Deux ans avant La Jolie Fermière, Charles Walters avait déjà dirigé Judy Garland dans Easter Parade, Parade de printemps sous son titre français, aux côtés de Peter Lawford, Ann Miller et Fred Astaire, tiré d’une semi retraite qui forme alors un duo délicieux sur When the Midnight choo-choo leaves for Alabama. Cette comédie musicale à l’atmosphère nostalgique très Belle Epoque est conçue en une suite impressionnante de numéros avec pas moins de dix-sept chansons écrites et composées par Irving Berlin. Au sujet de ce grand classique de la comédie musicale américaine, Arthur Freed dira : « Judy était ravie de travailler avec Fred Astaire. Le souci qu’elle mettait à peaufiner ses chansons, elle le reporta sur ses numéros dansés. Et elle pigeait vite. Je n’ai jamais vu quelqu’un répéter aussi dur qu’elle. »

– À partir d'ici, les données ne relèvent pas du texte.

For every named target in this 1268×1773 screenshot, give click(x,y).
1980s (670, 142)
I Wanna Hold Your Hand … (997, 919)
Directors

Vous avez sans doute reconnu ce Gotta have me go with you que chante avec conviction Judy Garland dans Une Etoile est née. Autre rôle phare de la carrière de l’actrice qui prête ses traits à Esther Blodgett, chanteuse en devenir qui va se faire engager par un célèbre studio hollywoodien sur l’insistance de James Mason qui joue, lui, un acteur sur le déclin. Ce remake de George Cukor de 1954 de ce monument du cinéma américain qui compte à ce jour quatre versions, après la première version de William Wellman en 1937, et la dernière en date de Bradley Cooper en 2018, sera aussi le dernier grand rôle chantant de Judy Garland. Warner Bros a confié la partition musicale à Harold Arlen, Ira Gershwin et Leonard Gersh, dirigée par Ray Heindorf.
S’il s’était écoulé quatre ans entre La Jolie Fermière et Une Etoile est née, il s’en écoulera encore sept avant que Judy Garland ne retourne un nouveau film, en 1961, Jugement à Nüremberg, de Stanley Kramer, qui pour le coup est antipodes des films légers habituels. Mais c’est dans un autre film, Un Enfant attend, de John Cassavetes, deux ans plus tard, que Judy Garland affiche son talent d’actrice dramatique dans le rôle d’une musicienne désabusée, engagée par une clinique, dirigée par Burt Lancaster, pour des séances de musicothérapie auprès d’enfants inadaptés. Ce sera son dernier grand rôle tandis que la musique est signée Ernest Gold.
Quelques conseils pour prolonger…
Judy Garland, splendeurs et chute d'une légende, un excellent livre de Bertrand Tessier, grand spécialiste de Judy Garland en France, à qui l’on doit ce livre de référence paru en mai 2019 aux éditions de L'Archipel. Au rayon DVD, je ne saurais que trop vous recommander 90 ans de la Warner, un magnifique coffret de dix DVD, paru en 2015, réunissant des comédies musicales mythiques dont Le Magicien d’Oz, Le Chant du Missouri, Une Etoile est née ou encore Le Pirate.
Et on se quitte avec I could go on singing (Je pourrais continuer à chanter) qu’interprète, sur une musique de Mort Lindsey, Judy Garland en 1963 dans le film du même nom de Ronald Neame rebaptisé L’Ombre du passé en français. Son dernier film aussi et l’histoire d’une chanteuse à succès, qui tente de reprendre contact avec son fils qu'elle a abandonné à sa naissance et qui a été éduqué par son père, joué par Dirk Bogarde.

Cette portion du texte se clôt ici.